BRIEF DESCRIPTION OF THE DRAWINGS

[0021] FIG. 1 is a schematic diagram of a structure of a central shaft torque sensing system of one embodiment of the present invention.

[0022] FIG. 2 is a schematic diagram of a structure of a one-stage spline in another embodiment in the present invention.

[0023] FIG. 3 is a schematic diagram of a structure of a two-stage spline in another embodiment in the present invention.

[0024] FIG. 4 is a schematic diagram of a structure of a spline in another embodiment in the present invention.

[0025] FIG. 5 is a cross-section diagram of a centre-mounted motor torque driving system of one embodiment of the present invention.

LIST OF REFERENCE NUMBERS

[0026] 1 central shaft; 2 bearing; 3 rotor portion of conductive slip ring; 4 stator portion of conductive slip ring; 5 Hall sensor; 6 magnet ring; 7 torque sensor; 8 strain sleeve; 9 bearing; 10 sprocket bracket; 11 left end cover; 12 left interlayer; 13 motor controller; 14 conductive slip ring; 15 magnification circuit plate; 17 stator coil; 18 magnetic steel part; 19 gear shaft; 20 dual-ratchet clutch; 21 right end cover; 22 planetary reduction mechanism; 23 motor main housing; 24 motor rotor; 25 first spline; 26 second spline; 27 torque travel clearance; 28 mandrel; 29 fluted discs bracket.

DETAILED DESCRIPTION

[0027] With reference to FIGS. 1 and 5, a central shaft torque sensing system for an electric bicycle having a centre-mounted motor is provided by the present invention, which comprises a central shaft 1, a strain sleeve 8, a sprocket bracket 10, a torque sensor 7 and a five-way piece, one end of the strain sleeve 8 is fixed on the five-way piece via a bearing 2 and is connected to the sprocket bracket 10, the other end of the strain sleeve 8 is sleeved on the central shaft 1 and is fixedly connected with the central shaft, an inner surface of the strain sleeve fits with an outer surface of the central shaft, the sleeve and the central shaft can only turns slightly therebetween, and will not shake up, down, left and right. When a foot tramples a pedal, regardless of whether is a left foot or a right foot, all the occurred pedalling forces are transmitted to the strain sleeve 8 through a junction between the central shaft and the sleeve, the pedalling forces are transferred out by the other end of the sleeve via the sprocket bracket 10 to control a rotation of a wheel. The torque sensor 7 is adhered to an outer surface of the strain sleeve, the torque sensor connects a signal transmitter to transmit a torsion signal to a controller. The signal transmitter may be contact sensor, such as conductive slip ring shown in FIG. 1, and may also be non-contact sensor, such as a loosely coupled transformer, wireless transmission system. The sleeve is subjected to a rotation torsion to take place a slight torsional deformation during this process, causing the torque sensor to take place a deformation and to produce a pedal torque signal, which is transmitted to the controller for controlling an operation of the motor after the controller makes a calculation via a program according to the magnitude of the torsion signal. Therefore, a better riding experience can be obtained.

━━━━━━━━━━

**What you will do:**
Update the passage of the torque sensing description starting with "[0026] 1 central" and going on through "fluted discs bracket." by replacing "magnification circuit plate" with "amplification circuit board".

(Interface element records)

━━━━━━━━━━

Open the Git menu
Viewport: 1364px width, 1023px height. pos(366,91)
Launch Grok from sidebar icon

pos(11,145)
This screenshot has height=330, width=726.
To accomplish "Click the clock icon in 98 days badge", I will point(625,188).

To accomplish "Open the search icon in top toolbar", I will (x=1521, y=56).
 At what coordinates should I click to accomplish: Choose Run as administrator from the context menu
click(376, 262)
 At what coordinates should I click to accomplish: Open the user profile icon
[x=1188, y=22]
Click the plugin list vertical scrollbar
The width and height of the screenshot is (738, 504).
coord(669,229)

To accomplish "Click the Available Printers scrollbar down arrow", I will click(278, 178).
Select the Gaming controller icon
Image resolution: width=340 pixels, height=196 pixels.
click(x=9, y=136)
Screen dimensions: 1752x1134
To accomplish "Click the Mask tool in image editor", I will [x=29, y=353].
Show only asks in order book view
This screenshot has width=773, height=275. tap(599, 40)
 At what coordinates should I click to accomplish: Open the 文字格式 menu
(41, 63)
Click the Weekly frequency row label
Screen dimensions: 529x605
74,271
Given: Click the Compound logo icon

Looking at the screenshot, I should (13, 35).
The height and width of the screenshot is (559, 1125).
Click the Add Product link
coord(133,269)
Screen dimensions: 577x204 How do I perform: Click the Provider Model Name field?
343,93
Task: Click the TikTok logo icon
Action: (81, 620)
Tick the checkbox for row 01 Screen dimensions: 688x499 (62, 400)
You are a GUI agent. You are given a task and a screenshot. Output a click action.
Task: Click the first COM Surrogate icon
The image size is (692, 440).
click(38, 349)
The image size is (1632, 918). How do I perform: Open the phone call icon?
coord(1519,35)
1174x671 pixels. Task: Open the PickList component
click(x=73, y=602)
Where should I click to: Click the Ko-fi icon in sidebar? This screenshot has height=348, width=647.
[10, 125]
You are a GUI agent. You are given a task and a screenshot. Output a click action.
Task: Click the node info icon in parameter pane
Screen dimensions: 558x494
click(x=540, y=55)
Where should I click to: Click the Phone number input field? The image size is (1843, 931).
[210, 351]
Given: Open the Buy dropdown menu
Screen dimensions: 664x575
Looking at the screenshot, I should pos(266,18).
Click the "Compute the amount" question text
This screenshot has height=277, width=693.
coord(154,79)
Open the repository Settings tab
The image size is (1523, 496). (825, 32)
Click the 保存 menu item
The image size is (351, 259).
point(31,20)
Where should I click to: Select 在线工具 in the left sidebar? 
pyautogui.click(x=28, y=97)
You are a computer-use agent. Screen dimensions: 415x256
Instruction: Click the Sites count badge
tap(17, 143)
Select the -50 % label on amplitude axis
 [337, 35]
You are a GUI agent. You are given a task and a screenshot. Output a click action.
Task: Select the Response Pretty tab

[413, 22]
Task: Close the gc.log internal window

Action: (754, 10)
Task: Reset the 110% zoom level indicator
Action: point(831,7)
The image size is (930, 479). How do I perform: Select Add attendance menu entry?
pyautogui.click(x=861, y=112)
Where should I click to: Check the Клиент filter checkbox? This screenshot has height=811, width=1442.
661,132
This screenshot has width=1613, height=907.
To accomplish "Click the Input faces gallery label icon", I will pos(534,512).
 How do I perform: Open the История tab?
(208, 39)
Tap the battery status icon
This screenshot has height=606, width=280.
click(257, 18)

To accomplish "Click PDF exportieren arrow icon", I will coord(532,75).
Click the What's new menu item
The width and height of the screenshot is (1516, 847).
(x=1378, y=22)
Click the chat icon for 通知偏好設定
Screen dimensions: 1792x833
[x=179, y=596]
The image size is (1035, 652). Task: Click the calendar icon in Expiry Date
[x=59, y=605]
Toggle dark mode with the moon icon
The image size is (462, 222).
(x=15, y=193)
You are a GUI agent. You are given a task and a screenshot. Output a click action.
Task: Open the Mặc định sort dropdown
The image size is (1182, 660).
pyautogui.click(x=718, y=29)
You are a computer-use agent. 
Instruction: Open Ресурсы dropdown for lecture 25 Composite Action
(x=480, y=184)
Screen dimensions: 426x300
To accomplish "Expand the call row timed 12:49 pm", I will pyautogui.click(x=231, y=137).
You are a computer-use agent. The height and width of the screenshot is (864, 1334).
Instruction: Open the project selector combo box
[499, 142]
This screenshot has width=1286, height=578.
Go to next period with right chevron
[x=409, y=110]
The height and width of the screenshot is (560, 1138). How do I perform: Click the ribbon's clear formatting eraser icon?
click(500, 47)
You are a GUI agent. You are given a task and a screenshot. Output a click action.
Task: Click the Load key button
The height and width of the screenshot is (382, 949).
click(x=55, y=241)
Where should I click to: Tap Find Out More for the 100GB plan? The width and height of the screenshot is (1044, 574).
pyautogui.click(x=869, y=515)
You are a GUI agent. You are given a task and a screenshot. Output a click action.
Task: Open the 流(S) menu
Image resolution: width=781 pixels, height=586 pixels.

━━━━━━━━━━

**Answer to the exercise:**
[0026] 1 central shaft; 2 bearing; 3 rotor portion of conductive slip ring; 4 stator portion of conductive slip ring; 5 Hall sensor; 6 magnet ring; 7 torque sensor; 8 strain sleeve; 9 bearing; 10 sprocket bracket; 11 left end cover; 12 left interlayer; 13 motor controller; 14 conductive slip ring; 15 amplification circuit board; 17 stator coil; 18 magnetic steel part; 19 gear shaft; 20 dual-ratchet clutch; 21 right end cover; 22 planetary reduction mechanism; 23 motor main housing; 24 motor rotor; 25 first spline; 26 second spline; 27 torque travel clearance; 28 mandrel; 29 fluted discs bracket.